Stated goal:
Rewrite the part of the forum thread starting with "Sorry for my" and going on through "words identical ?", putting "count files" in place of "results files".

Re: File based merge sort
Quote:
I can save intermediate results in files
What exactly is an intermediate result?
What is such a result made of in terms of data?
I don't understand why intermediate results should consume so much memory...
Re: File based merge sort
Quote:
What exactly is an intermediate result?
Eg:
word1 23
word2 12
Where word* - it's natural language word, and numbers - it's counts of this words in some collection of plain text files. The size of intermediate result is limited by RAM size.
Quote:
What is such a result made of in terms of data?
Code:
typedef QMap<QString, int> WordCount;
Note that i talk about standard example from Qt examples. The difference is that i have very huge set of source plain text files to process and QMap could not fit into RAM. So i make intermediate results of the same format. After that i want to merge all of intermediate results with summarize counts of the same words in different intermediate results, eg:
intermediate result 1:
cat 3
dog 1
intermediate result 2:
bird 10
cat 5
final result (after external merge sort):
bird 10
cat 8
dog 1
Intermediate results stores in separate files limited by size of RAM. So i cant just read all files in memory and sort them, because each file is little less than memory size.
I know that there is a standard algorithm called "external memory merge sort" which can sort many large sets of data in one single largest set.
So i could not find such implementation for Qt and asked people about it.
May be there is an unofficial plugin for Qt?
Sorry for my chinglish... :confused:
Re: File based merge sort
Re: File based merge sort
So you have a text file that is so big that even the word count is a bit less than your computers' memory ??? Wow. Can you mail it to me ? ;)
Merging two results files is easy, especially if they are already sorted. Roughly something like this :
Code:
//- Open two results files
// - read a line of each file
//- until both files are completely read :
// - are the words identical ?
// - yes -> write word and the sum to your output file
// read next line in both files
// - no -> write only the word that is lowest in the alphabet to your output file
// read next line from this words' results file
You could speed this up by comparing e.g. 100 files simultaneously.
Maybe you could also use a MySql database, but that will probably be too slow for word counting operations. You could store the results of all the input text files in a single table, and then execute a grouping and summing SQL statement onto it. I wonder if you would hit any limitation of MySql.
Best regards,
Marc

Data excerpt:
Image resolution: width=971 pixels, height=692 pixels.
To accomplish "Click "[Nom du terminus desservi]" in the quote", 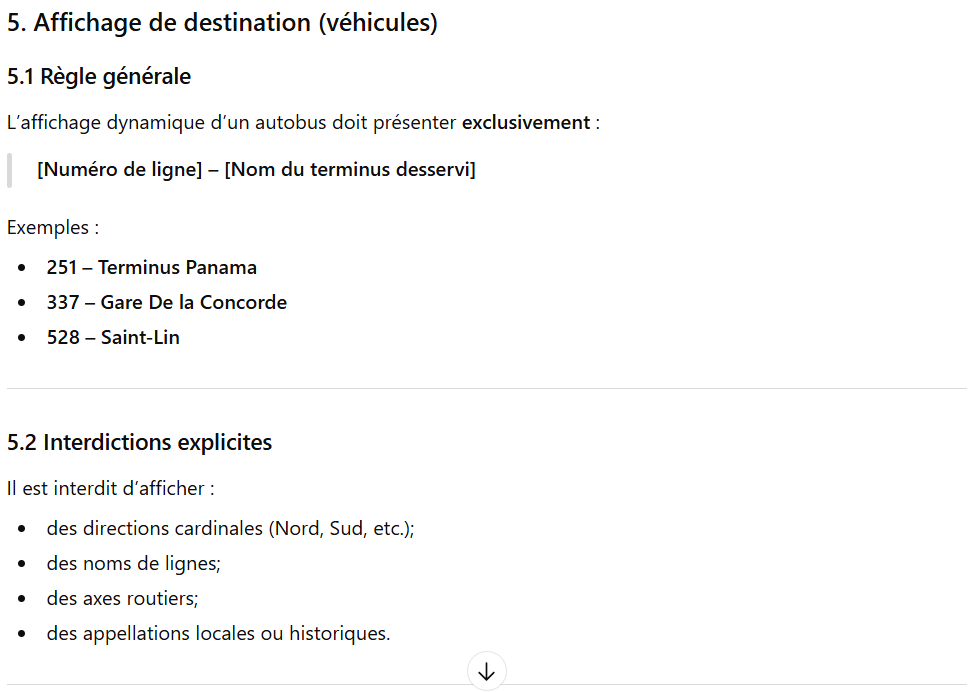I will point(350,169).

Problem solution:
Sorry for my chinglish... :confused:
Re: File based merge sort
Re: File based merge sort
So you have a text file that is so big that even the word count is a bit less than your computers' memory ??? Wow. Can you mail it to me ? ;)
Merging two count files is easy, especially if they are already sorted. Roughly something like this :
Code:
//- Open two count files
// - read a line of each file
//- until both files are completely read :
// - are the words identical ?